In the same report, domestic consumption for lentils was increased by 250,000 mt, while ending stocks were slashed from 700,000 to 450,000 mt. This brought the ending stocks/use ratio to a more acceptable level of 26% from the 44% level in previous forecasts. This would represent the lowest ending stocks in three years, although still higher than the previous five-year average which is 301,800 mt.

One sure sign of the price competitiveness for peas in the feed ration is seen in the Feed Pea Benchmark Bi-Weekly Report, produced by the three prairie pulse grower organizations, the latest issue released today. In this report, the economic value of feed peas in the ration is calculated, given the relative cost of other competing commodities. This week's benchmark is calculated at $326.59/mt in Alberta, $310.42 in Saskatchewan and $332.72 in Manitoba. While this benchmark is not necessarily the price paid for peas in the feed market, it is a price level that is competitive with the No. 2 or better export market bids for yellow peas, which provides access to larger volumes of product.

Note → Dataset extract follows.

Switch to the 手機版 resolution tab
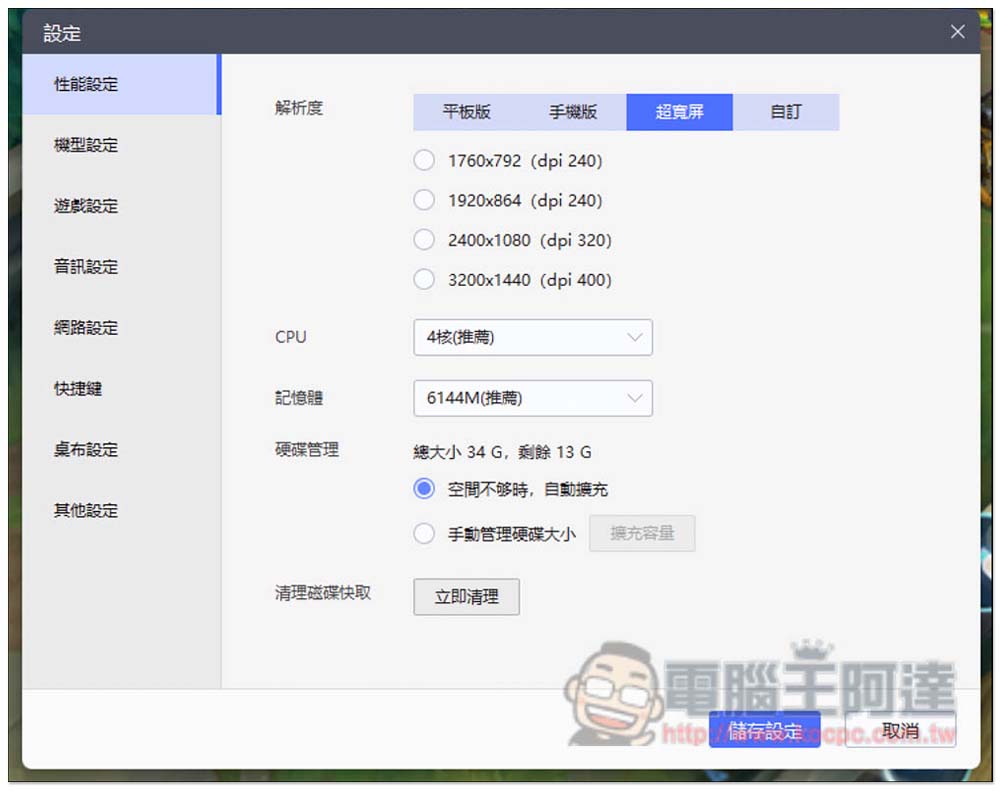Screen dimensions: 1000x791 [573, 112]
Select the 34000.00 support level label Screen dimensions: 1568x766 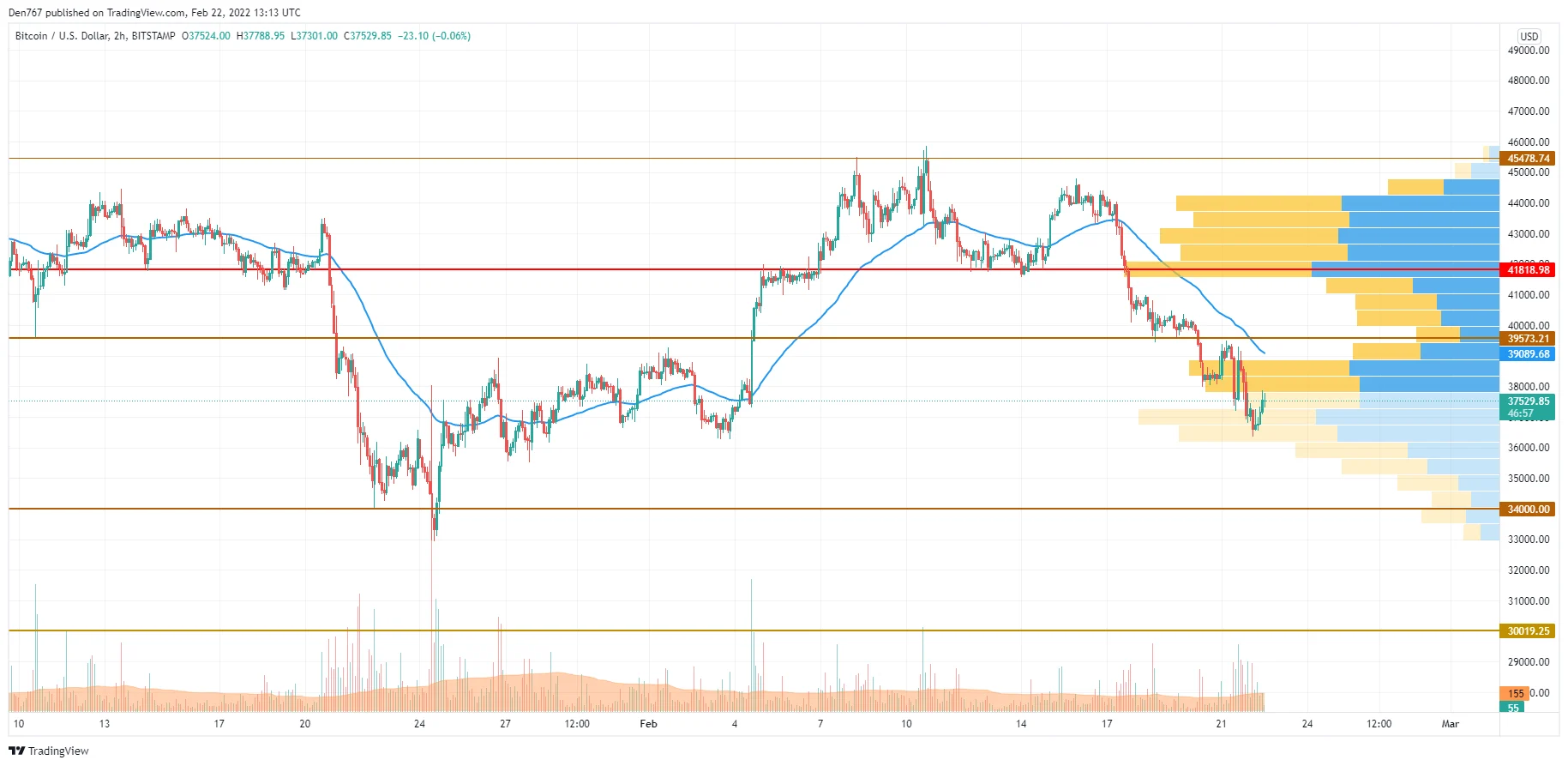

While the tightening of stocks has not led to noticeable price increases, with yellow peas in the $8.50 to $9/bu. range in many areas of the Prairies and large green lentils at 20.5 cents/lb where they've been for some time, the balance of power is perhaps slowly shifting to the Canadian sellers, due to the tighter stocks which can be drawn from. Focus will remain on the development of the Indian rabi crop for potential market signals.